======== Task input

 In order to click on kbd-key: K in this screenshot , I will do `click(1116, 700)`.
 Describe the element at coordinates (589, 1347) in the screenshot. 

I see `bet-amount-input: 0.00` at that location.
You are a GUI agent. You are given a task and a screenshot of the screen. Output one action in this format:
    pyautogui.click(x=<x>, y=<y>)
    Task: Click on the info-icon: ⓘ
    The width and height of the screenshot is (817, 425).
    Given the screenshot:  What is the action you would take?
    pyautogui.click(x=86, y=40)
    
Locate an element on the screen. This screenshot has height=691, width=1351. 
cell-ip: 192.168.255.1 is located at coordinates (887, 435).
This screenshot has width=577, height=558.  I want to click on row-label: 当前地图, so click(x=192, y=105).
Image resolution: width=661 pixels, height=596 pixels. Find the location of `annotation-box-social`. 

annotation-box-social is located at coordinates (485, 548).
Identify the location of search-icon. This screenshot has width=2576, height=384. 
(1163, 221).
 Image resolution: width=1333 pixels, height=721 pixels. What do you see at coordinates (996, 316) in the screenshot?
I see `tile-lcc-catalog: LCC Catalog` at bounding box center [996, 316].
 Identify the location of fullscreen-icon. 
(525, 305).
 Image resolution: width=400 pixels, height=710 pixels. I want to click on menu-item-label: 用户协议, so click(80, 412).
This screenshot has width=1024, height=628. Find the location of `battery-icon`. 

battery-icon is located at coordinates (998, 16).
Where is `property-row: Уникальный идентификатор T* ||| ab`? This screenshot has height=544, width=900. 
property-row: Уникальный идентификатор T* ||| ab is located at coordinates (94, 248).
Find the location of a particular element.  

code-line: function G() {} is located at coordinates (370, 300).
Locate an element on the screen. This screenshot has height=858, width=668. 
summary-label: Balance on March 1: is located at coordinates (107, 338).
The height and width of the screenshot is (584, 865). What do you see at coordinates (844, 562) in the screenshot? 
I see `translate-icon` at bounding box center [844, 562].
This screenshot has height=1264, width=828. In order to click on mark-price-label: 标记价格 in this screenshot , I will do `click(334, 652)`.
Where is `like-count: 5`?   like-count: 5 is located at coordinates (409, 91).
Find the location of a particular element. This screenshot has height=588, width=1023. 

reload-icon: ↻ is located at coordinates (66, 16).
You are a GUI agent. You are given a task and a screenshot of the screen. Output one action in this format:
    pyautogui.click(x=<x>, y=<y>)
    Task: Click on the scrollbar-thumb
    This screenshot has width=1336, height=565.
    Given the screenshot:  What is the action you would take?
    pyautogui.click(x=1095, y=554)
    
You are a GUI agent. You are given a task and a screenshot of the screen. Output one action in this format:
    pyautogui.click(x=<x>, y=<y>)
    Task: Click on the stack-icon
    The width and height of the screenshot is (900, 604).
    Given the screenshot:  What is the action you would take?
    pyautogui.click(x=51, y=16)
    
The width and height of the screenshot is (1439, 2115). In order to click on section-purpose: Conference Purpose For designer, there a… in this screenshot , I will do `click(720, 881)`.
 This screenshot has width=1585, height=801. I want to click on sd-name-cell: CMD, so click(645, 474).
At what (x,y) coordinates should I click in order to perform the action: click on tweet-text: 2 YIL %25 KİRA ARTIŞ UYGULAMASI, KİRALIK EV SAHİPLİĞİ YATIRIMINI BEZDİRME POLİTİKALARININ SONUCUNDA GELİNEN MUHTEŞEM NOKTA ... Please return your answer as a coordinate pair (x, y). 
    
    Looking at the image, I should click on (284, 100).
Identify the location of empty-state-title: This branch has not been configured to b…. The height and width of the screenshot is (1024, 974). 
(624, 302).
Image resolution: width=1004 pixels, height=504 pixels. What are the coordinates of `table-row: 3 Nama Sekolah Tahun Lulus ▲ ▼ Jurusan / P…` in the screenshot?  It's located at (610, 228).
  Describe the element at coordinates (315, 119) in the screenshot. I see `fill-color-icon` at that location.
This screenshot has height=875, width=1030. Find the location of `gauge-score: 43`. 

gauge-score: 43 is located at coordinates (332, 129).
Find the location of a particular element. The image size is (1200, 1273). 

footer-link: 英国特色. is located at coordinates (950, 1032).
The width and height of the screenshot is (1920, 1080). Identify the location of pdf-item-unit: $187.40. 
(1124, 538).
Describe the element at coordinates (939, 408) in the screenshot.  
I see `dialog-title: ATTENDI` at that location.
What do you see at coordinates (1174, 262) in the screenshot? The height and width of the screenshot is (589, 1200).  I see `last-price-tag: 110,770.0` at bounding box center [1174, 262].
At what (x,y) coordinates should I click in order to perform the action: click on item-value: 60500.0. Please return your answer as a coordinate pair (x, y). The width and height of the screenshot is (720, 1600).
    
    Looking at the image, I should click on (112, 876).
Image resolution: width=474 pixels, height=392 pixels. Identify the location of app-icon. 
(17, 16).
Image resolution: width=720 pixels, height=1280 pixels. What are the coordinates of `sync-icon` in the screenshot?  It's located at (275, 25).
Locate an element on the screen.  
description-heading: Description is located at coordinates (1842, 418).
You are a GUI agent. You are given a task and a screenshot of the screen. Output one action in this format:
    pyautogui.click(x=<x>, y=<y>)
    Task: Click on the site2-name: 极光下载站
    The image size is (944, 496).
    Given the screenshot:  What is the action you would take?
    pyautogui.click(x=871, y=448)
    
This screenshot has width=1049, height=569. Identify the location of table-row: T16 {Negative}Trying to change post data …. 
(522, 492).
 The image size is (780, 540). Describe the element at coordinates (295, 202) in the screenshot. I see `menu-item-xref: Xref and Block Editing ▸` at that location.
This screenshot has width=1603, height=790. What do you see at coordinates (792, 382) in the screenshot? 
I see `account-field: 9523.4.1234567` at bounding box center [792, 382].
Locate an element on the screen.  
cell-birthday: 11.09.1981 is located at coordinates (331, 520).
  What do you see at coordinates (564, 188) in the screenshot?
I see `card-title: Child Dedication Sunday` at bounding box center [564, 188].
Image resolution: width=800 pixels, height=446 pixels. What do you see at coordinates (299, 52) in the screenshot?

================

Work required:
Copy the lines of the listing again word for word, starting at the line containing "This screenshot has width=1024, height=628." and ending at the line containing "coordinates (409, 91).".

Exercise solution:
This screenshot has width=1024, height=628. Find the location of `battery-icon`. 

battery-icon is located at coordinates (998, 16).
Where is `property-row: Уникальный идентификатор T* ||| ab`? This screenshot has height=544, width=900. 
property-row: Уникальный идентификатор T* ||| ab is located at coordinates (94, 248).
Find the location of a particular element.  

code-line: function G() {} is located at coordinates (370, 300).
Locate an element on the screen. This screenshot has height=858, width=668. 
summary-label: Balance on March 1: is located at coordinates (107, 338).
The height and width of the screenshot is (584, 865). What do you see at coordinates (844, 562) in the screenshot? 
I see `translate-icon` at bounding box center [844, 562].
This screenshot has height=1264, width=828. In order to click on mark-price-label: 标记价格 in this screenshot , I will do `click(334, 652)`.
Where is `like-count: 5`?   like-count: 5 is located at coordinates (409, 91).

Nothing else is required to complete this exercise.